G'ag'ai Jargūci (d. 1600) was an early Jianzhou Jurchen statesman of the Irgen Gioro clan, who later belonged to the Manchu Bordered Red Banner. G'ag'ai was given the title “Judicial Minister” and is remembered as one of the creators of the initial edition of the Manchu script, known as "the Script Without Dots and Circles" (Tongki Fuka Akū Hergen, 无圈點滿文).

== Biography ==
G'ag'ai joined Nurhaci's tribal forces during the early stage of Nurhaci's rise to power among the Jianzhou Jurchens and was initially assigned to the Bordered Yellow Banner. He was granted the title of one of the "Judicial Minister", a rank second only to that of the "Five Grand Ministers" (五大臣), the tribal nation's most senior officials. He distinguished himself in campaigns against various Jurchen tribes. In 1599, Nurhaci ordered G'ag'ai and scholar Erdeni to create a writing system for the Jurchen language. Because the Jurchen tribes had long used written Mongolian for formal communication and administrative purposes, the two men initially found the task difficult. Following Nurhaci's inspiration of using Mongolian alphabet to spell out Jurchen language, they began working towards that direction which created the writing system later became known as the earliest form of the Manchu script, or the “Script Without Dots and Circles.”

In the autumn of the same year, G'ag'ai and Fiongdon led 2,000 troops to Hada (one of the four tribal nation among Haixi Jurchens) to assist its ruler, Menggebulu, in resisting attacks from the State of Yehe. However, Menggebulu was persuaded by promises of advantage from Yehe and instead attempted to seize G'ag'ai and his companions. Nurhaci responded by deploying troops to capture Menggebulu. Shortly afterward, Menggebulu became involved in an alleged plot to assassinate Nurhaci. Because G'ag'ai failed to report the conspiracy in a timely manner, he was executed together with Menggebulu.

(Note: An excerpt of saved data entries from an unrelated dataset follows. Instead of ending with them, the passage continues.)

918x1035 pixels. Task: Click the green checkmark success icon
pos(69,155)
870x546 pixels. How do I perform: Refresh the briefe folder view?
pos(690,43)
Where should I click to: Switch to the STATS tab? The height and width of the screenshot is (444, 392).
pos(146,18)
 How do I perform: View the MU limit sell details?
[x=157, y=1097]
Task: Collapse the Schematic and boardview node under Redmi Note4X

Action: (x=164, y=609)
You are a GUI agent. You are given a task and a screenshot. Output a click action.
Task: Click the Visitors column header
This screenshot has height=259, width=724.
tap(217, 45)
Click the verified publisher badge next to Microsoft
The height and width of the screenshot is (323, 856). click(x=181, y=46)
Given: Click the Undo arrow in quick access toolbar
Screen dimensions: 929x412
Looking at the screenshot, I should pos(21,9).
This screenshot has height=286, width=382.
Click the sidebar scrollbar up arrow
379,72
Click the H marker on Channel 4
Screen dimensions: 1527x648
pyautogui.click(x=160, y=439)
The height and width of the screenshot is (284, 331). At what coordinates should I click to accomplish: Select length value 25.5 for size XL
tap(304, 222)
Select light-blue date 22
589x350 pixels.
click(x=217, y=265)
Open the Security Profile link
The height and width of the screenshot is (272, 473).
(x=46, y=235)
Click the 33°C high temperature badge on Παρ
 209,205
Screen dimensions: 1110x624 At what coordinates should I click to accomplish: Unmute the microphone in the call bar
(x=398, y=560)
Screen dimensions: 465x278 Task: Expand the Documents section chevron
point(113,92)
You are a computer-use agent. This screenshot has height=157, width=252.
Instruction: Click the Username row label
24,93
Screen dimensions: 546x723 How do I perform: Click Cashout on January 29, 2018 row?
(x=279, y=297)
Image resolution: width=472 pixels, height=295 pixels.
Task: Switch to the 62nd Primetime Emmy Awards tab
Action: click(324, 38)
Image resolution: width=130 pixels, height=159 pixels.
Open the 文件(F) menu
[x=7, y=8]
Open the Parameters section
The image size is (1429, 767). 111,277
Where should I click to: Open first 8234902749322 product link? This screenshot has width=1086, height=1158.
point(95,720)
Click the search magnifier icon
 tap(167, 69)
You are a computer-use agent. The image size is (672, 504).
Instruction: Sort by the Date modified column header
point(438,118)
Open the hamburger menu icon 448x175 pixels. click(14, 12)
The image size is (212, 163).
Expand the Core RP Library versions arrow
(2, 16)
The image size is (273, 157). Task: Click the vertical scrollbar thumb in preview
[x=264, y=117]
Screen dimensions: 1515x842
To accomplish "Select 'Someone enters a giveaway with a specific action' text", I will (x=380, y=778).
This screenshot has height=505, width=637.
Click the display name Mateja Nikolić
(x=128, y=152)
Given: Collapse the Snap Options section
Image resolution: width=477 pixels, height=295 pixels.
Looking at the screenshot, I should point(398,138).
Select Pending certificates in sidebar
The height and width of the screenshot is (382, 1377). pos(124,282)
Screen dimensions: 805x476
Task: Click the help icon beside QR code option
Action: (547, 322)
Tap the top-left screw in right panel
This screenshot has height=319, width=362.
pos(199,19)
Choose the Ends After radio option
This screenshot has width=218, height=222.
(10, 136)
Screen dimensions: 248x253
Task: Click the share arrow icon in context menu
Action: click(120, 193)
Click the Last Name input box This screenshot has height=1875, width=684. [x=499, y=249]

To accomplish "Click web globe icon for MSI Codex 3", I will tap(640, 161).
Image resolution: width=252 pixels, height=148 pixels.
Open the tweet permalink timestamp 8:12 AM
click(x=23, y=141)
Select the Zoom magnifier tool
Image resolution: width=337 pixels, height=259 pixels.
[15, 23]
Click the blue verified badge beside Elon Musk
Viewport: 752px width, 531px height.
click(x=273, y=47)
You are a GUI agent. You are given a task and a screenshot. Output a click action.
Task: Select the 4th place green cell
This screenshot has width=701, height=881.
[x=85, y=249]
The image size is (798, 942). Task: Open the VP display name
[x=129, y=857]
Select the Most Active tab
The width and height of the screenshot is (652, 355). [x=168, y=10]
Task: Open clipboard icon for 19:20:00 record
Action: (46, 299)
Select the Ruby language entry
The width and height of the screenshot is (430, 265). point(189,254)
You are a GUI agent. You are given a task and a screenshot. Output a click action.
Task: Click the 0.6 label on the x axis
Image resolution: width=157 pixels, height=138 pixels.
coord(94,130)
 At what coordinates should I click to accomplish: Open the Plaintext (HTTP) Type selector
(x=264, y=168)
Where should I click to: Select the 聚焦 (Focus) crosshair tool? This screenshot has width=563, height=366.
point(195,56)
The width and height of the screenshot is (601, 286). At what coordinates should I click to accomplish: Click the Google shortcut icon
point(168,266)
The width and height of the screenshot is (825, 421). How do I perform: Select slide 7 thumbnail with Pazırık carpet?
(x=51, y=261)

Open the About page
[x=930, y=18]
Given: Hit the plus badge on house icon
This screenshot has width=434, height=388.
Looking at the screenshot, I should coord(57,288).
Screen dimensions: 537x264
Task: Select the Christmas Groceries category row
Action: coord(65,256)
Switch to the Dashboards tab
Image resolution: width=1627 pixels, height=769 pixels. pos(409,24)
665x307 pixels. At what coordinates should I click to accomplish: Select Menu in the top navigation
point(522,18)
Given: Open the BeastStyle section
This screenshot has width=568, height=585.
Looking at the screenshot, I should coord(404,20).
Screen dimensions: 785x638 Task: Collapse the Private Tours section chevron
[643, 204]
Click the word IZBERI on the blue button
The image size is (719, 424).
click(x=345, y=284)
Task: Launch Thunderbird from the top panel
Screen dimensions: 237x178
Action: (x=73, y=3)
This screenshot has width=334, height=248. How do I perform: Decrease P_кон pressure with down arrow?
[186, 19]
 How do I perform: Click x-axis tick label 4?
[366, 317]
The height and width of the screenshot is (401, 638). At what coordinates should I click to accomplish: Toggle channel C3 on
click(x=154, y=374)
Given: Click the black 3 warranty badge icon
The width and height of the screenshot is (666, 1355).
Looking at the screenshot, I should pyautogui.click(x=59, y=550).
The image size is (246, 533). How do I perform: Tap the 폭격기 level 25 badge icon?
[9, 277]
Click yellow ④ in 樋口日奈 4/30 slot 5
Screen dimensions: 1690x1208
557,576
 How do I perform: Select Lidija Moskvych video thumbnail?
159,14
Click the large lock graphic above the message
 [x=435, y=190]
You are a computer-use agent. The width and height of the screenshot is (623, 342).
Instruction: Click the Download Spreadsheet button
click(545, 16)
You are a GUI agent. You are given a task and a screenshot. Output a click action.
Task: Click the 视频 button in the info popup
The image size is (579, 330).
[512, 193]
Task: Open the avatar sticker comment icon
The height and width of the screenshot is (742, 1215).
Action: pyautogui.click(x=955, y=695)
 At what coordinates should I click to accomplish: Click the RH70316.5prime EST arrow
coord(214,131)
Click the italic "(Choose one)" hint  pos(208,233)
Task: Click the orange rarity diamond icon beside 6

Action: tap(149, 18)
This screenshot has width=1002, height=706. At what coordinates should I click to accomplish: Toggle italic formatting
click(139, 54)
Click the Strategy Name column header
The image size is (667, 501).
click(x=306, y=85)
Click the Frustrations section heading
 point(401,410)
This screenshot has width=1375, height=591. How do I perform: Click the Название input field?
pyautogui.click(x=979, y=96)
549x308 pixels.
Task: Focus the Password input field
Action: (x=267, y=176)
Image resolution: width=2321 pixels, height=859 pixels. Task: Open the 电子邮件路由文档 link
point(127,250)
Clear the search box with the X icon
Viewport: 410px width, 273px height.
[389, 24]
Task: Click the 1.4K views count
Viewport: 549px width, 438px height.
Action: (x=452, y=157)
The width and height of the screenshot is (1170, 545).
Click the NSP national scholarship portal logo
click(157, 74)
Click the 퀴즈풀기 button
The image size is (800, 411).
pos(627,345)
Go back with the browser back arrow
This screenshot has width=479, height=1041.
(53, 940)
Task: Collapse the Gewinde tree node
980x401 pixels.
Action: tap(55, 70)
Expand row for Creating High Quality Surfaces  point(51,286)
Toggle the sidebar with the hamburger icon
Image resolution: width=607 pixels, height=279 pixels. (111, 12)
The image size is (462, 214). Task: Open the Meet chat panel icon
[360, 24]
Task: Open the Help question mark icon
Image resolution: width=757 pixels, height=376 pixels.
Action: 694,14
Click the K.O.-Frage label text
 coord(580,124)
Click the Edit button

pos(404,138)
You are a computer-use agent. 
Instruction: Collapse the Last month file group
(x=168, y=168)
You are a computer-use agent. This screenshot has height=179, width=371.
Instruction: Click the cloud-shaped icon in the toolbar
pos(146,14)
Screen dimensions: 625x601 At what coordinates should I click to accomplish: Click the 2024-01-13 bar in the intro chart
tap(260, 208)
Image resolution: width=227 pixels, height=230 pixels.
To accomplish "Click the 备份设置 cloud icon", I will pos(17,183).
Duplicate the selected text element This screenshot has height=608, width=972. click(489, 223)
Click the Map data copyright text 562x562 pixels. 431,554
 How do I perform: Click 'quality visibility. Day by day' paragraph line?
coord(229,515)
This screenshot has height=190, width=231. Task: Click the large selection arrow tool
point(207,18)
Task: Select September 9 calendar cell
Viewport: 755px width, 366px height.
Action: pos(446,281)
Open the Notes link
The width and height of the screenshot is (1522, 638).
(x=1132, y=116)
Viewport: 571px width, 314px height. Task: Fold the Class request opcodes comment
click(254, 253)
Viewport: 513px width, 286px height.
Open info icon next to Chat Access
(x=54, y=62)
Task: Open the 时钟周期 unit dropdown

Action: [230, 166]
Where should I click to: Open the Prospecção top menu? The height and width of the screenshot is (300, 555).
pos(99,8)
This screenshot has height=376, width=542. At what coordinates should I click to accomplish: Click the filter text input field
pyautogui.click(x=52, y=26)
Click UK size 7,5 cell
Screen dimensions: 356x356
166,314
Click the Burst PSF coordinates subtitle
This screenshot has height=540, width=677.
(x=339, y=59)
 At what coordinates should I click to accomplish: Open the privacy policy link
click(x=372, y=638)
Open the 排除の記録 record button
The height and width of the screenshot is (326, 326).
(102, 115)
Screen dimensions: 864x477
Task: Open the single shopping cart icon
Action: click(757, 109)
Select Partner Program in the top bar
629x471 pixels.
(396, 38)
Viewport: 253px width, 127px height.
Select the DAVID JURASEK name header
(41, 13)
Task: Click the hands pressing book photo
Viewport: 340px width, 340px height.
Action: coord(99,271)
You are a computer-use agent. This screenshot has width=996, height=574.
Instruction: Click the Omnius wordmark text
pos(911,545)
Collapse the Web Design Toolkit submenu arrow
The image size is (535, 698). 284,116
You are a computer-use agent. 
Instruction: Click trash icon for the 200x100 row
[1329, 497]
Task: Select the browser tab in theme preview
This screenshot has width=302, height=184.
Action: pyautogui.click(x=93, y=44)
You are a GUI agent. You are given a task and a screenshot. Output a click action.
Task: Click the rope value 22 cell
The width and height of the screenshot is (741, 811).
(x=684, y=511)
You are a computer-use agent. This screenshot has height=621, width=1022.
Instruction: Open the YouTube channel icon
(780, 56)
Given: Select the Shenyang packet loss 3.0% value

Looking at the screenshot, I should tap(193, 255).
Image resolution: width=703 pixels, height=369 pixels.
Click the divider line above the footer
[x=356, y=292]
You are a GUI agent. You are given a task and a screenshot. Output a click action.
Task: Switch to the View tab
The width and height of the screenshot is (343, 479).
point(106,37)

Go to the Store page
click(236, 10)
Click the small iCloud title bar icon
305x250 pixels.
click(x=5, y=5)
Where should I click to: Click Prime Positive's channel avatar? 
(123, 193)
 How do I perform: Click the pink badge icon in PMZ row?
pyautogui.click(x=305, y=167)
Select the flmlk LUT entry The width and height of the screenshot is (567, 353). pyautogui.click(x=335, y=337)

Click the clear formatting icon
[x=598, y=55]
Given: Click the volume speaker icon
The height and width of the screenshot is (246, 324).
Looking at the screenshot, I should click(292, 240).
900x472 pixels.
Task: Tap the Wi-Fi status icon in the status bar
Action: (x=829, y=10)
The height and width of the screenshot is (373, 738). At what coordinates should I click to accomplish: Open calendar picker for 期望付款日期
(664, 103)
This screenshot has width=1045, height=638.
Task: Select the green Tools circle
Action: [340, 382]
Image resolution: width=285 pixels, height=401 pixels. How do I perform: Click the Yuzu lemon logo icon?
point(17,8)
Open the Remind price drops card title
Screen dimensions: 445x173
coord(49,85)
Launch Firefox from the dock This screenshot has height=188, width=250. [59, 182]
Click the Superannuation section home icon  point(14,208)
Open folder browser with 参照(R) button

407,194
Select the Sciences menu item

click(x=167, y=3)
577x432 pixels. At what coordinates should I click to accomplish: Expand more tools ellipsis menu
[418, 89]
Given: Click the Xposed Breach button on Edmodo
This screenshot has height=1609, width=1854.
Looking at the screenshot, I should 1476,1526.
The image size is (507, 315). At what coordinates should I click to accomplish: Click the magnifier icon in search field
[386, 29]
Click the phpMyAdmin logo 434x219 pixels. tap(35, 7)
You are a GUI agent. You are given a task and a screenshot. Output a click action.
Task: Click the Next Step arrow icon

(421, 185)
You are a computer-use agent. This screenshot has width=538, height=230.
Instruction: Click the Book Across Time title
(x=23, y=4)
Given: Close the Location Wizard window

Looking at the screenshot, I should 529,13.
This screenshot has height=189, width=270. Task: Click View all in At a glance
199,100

After G'ag'ai was executed, his eldest son, Ušan, was granted a position of niru (company) commander in consideration of his father's achievements. During the reign of Hong Taiji, he became one of the Sixteen Ministers (十六大臣) and served as the Minister of Works. For his military merits, he was awarded the hereditary noble rank of adaha hafan. His third son, Bušan, served as Commander of the Imperial Guards and as a Minister during the reign of Hong Taiji. In recognition of his military service, he received the hereditary rank of baitalabure hafan.